王女視点

第6話 今から、九十年前

 今から、おおよそ九十年前。


 日本という国に鈴木留実という女の子がいた。


 彼女は、ごくごく一般的な家庭に生まれて、仲睦まじい家族や兄弟達に囲まれた幼少期を過ごし。


 中学に上がった時は、某有名アニメグッズ店で趣味を共有できる親友と出会った。


 親友の名前は、加藤和世。


 出会った直後こそ、その育った環境のせいで人見知りだったが、高校へ上がった瞬間に高校デビューをし底抜けに明るくなった女の子。


  発想も奇抜で、同世代の女子はショート動画で流れてくるインフルエンサーのダンス動画で盛り上がっても、その子は「教室の中で推しがバスケをしているんだから、私はバスケを極める!」と言い放った。


 そして、変な視線を向けられても明るく応じた。


 それにやると決めた事は全力で挑むので、高校三年間で地区大会優勝という結果も残していた。


 和世は、口だけはなく行動も伴う誰にでも好かれる存在だった。


 その頃の日々は、彼女、鈴木留実にとってかけがえの無い物となっていた。


 例えば、放課後カフェ他愛もない話で盛り上がったり、カラオケでアニソン縛りをしてオールしたりなど、いわゆる青春というものを共有し過ごしていく。


 志望校選びも特に何か擦り合わせることもなく、自然と同じ大学を選び通うことになり、いつしかニコイチと自他ともに認める仲となった。




 ☆☆☆




 大学時代、そこからはまた一段と濃い日常が留実を待ち構えていた。


 通学途中は圧が強めの推し語り、留実がやってみたいバイトがあると言えば、和世の「やってみようよ」という一声でバイトをすることになったり、時には自分の受ける必要ない講義を一緒に受けていたりなど。


 休日も空いている時間があれば、和世からの電話があり、二言目には「よし! 今から推しの新たな魅力を発見しにいこうルーミー!」という言葉に乗せられて、二人の推しアニメである【負けるな! 踏ん張り続けろ!】通称【マケフリ】の聖地巡礼やコラボカフェ巡りを繰り返した。


 だが、留実はこの忙しい日々が嫌ではなかった。


 寧ろ楽しんですらいたのだ。


 それは和世が分け隔てなく、着飾ることが無い稀な人物だったからかも知れない。




 ☆☆☆




 そこから時が流れて、大学を卒業し就職する時期。


 留実は実家を出ることになった。


 いちいち説明するまでもないが、就職先の勤務地が実家から離れていた為である。


 とはいうのは口実で、留実は元々、親から自立したいという気持ちがあり、その一番手っ取り早い方法が就職を機に一人暮らしを始める。


 という、結論に至ったのだ。


 別に親とわだかまりがあったわけではなく、兄弟とも仲違いになったわけでもない。


 早く大人になりたかった。


 ただ、それだけの理由。




 ☆☆☆




 三月末日。


 留実は引っ越しした後、忙しい日々を過ごしていた。


 慣れない土地での1人暮らしに、転居届、マイナンバーの住所変更、運転免許証の住所変更、健康保険、年金の手続き、印鑑登録などの経験したことのない役所手続きの為に市役所通いの日々。

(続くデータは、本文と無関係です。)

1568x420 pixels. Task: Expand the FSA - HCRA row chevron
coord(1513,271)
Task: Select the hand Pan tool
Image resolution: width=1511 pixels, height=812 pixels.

 他にも、銀行の住所変更やクレジットカードの申請など。


 当たり前のことではあるが、学生から社会人となるこの大きな変化に、留実自身が選択したものの、自分の事で精一杯となってしまう。

 毎日会っていた親友とも会う気が起きないほどに。


 そして、いつしかLINEで簡単なやり取りをするだけに留まり、連絡をする回数も減っていった。




 ☆☆☆



 


 そこから、時は進み入社式当日。


 留実は、茶色ベースのオフィスメイクに、着慣れないリクルートスーツを身に纏い、立ち鏡の前で自身の姿を確認していた。


「うん、大丈夫だよね」


 一通り確認を終えると、前日に準備をしていた小型のビジネスバッグを肩に提げて、期待と不安を抱きながら家を出た。


 通勤の途中に起こる出来事が彼女にとって忘れられないものになることも知らずに。